= YOUR GOAL =
The lines below starting at the line containing "Instruction: Click the" and ending at the line containing "Viewport: 1456px width, 819px height." are to be repeated exactly, with both ends kept and nothing else added.

= PROVIDED MATERIAL =
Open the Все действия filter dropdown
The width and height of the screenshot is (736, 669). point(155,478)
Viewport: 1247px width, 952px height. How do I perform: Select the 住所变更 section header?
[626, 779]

---

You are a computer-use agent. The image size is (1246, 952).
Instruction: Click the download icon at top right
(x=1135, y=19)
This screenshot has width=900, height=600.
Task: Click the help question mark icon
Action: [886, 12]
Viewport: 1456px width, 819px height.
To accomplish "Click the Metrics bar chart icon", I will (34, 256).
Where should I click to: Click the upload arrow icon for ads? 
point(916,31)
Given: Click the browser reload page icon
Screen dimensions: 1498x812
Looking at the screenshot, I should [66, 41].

= RESPONSE TO THIS TASK =
Instruction: Click the download icon at top right
(x=1135, y=19)
This screenshot has width=900, height=600.
Task: Click the help question mark icon
Action: [886, 12]
Viewport: 1456px width, 819px height.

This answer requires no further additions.